▸ Action item: Scan the listing below for the word "agent" and copy every line where it occurs.

▸ Dataset excerpts:

§

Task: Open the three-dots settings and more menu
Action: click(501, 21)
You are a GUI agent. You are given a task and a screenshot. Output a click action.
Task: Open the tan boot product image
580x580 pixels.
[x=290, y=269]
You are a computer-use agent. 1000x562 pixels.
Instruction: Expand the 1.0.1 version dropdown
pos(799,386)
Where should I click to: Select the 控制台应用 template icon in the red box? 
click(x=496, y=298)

§

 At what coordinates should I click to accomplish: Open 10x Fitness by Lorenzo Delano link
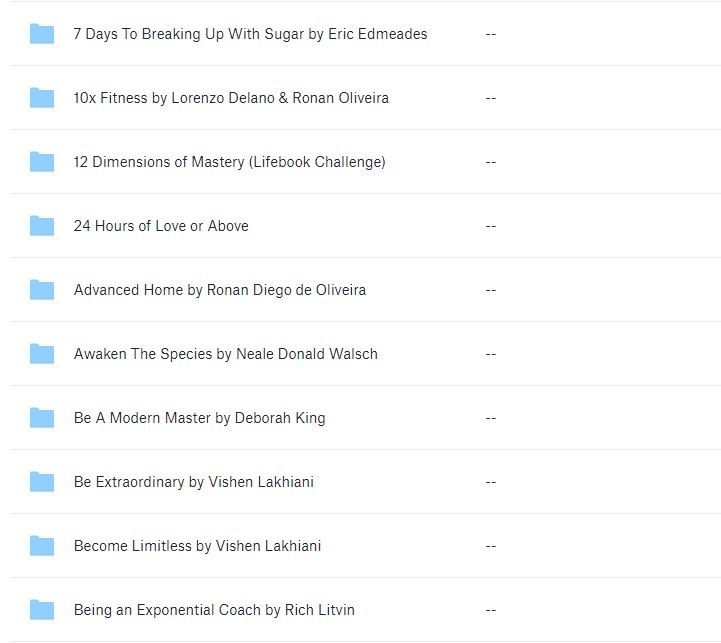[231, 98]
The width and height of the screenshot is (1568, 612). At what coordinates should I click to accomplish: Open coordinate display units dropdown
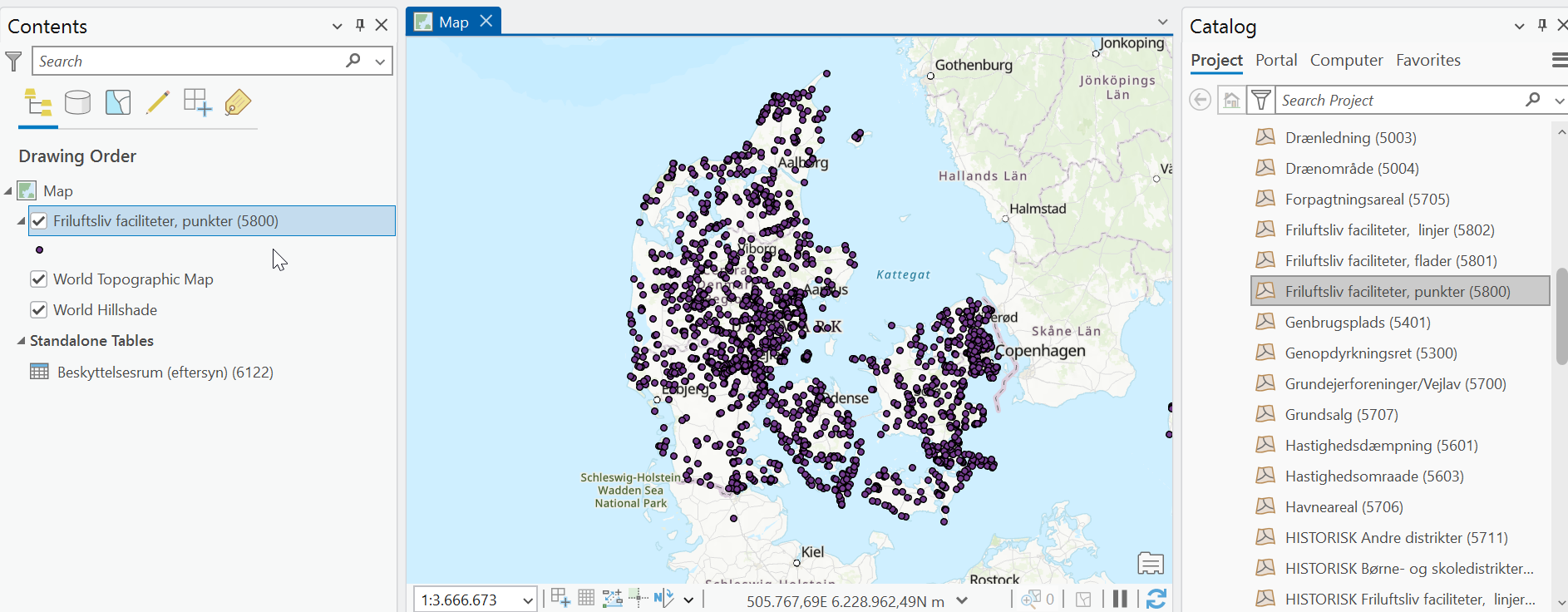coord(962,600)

§

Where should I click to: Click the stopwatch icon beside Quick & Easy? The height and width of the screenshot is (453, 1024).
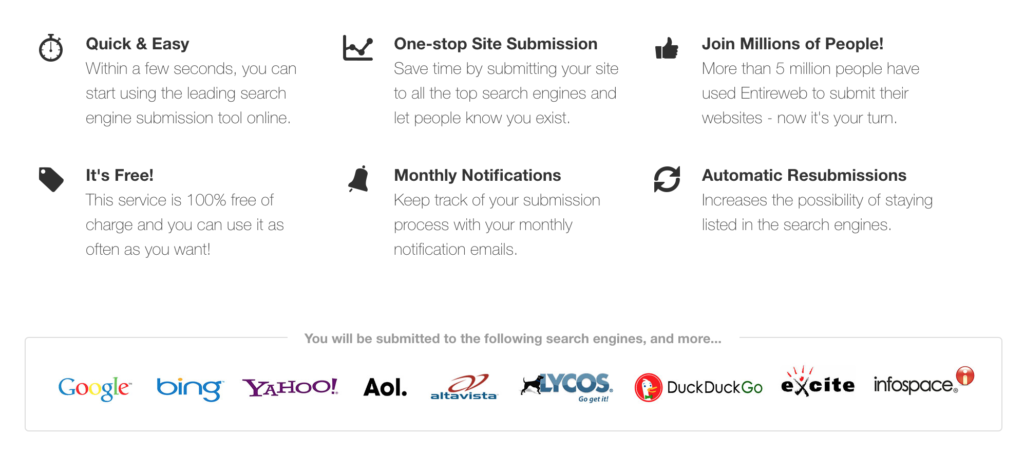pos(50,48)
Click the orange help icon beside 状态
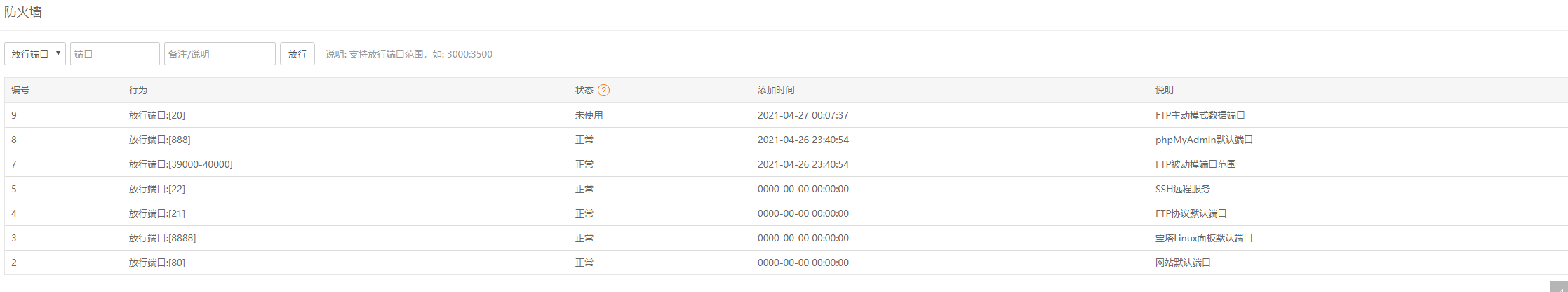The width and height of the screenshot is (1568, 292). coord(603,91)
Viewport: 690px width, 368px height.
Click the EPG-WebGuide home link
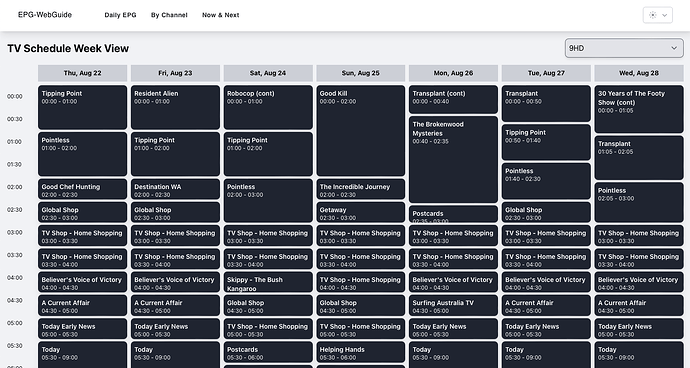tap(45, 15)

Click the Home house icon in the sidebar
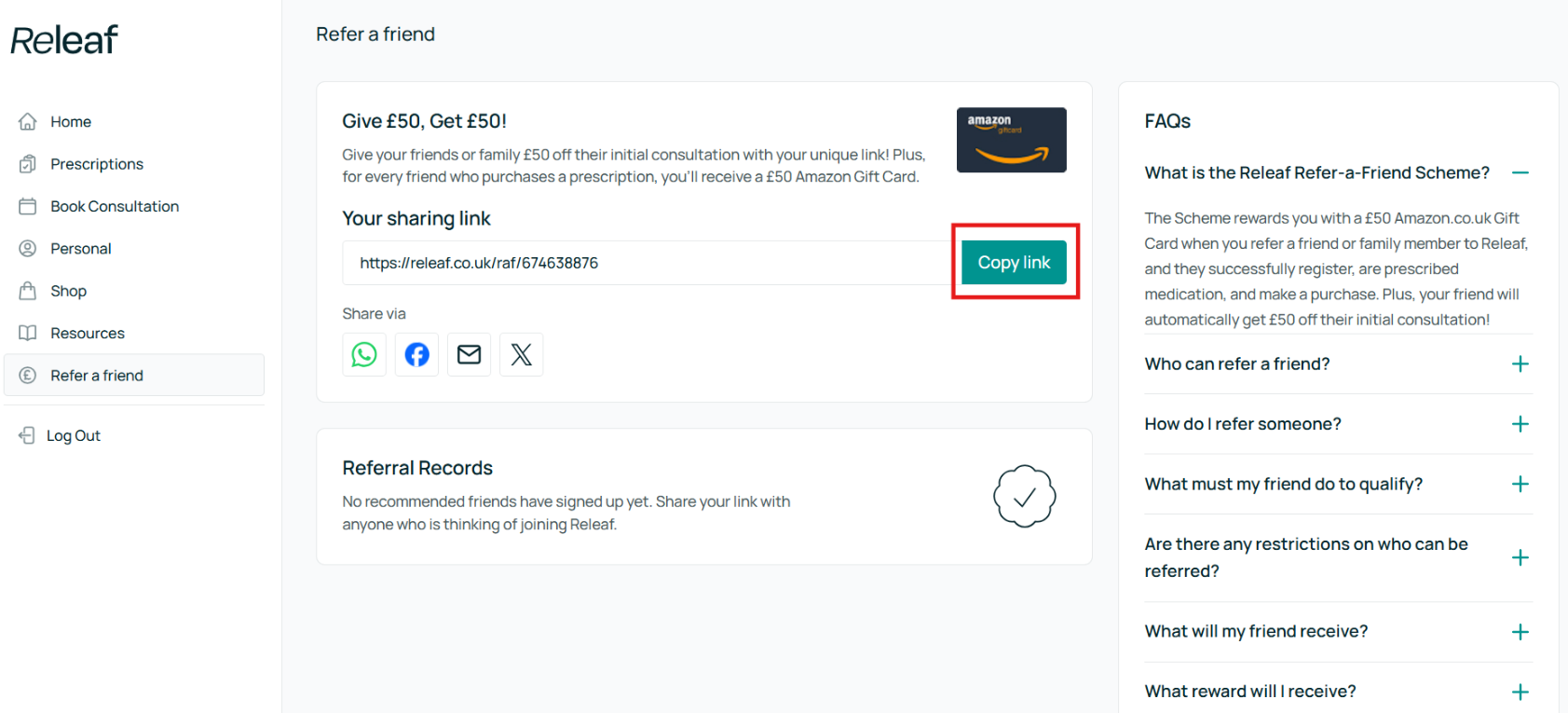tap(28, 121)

§

▸ Answer to this task:
You are a GUI agent. You are given a task and a screenshot. Output a click action.
You are a computer-use agent. 1000x562 pixels.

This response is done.